ПИСЬМЕННОЕ ЗАДАНИЕ:
Продублируйте дословно отрывок из документа о жизни города в годы войны: от «В магазинах сразу» до «одежда, белье, книги.» включительно.

ДОКУМЕНТ:
▬▬▬

Я помню, в городе сразу же после объявления войны началось обучение противовоздушной обороне. Окна мы заклеили крест-накрест бумажными полосами. Вечером, когда зажигали свет, их надо было занавешивать одеялами. По дворам ходили специальные отряды, проверявшие затемнение. Иногда по радио объявлялась учебная воздушная тревога. Громко завывала сирена, гудели заводы. На улицах Карла Маркса и Ленина были установлены громкоговорители, по ним постоянно передавались военные сводки. Люди останавливались и со скорбными лицами слушали тревожные сообщения – немцы все продвигались по нашей территории.

В магазинах сразу же исчезли все продукты и товары. Образовались очереди. Есть стало нечего. Бабушка начала носить на барахолку вещи, чтобы выручить деньги на хлеб, который продавался там же. Потом вещи стали обмениваться прямо на хлеб. При этом хлеб ценился выше всего. Например, мамино пальто с пушистым воротником было выменяно на булку черного хлеба. Вскоре он стал цениться еще дороже. Из нашего дом за время войны было продано и выменяно все, что только можно было: пианино, стулья и кресла из бабушкиного приданого, посуда, одежда, белье, книги.

▬▬▬

ПРЕДОСТАВЛЕННЫЕ МАТЕРИАЛЫ:

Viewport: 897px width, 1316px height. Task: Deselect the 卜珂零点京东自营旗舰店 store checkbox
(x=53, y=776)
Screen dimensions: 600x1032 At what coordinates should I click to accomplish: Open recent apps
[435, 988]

▬▬▬

ОТВЕТ НА ЗАДАНИЕ:
В магазинах сразу же исчезли все продукты и товары. Образовались очереди. Есть стало нечего. Бабушка начала носить на барахолку вещи, чтобы выручить деньги на хлеб, который продавался там же. Потом вещи стали обмениваться прямо на хлеб. При этом хлеб ценился выше всего. Например, мамино пальто с пушистым воротником было выменяно на булку черного хлеба. Вскоре он стал цениться еще дороже. Из нашего дом за время войны было продано и выменяно все, что только можно было: пианино, стулья и кресла из бабушкиного приданого, посуда, одежда, белье, книги.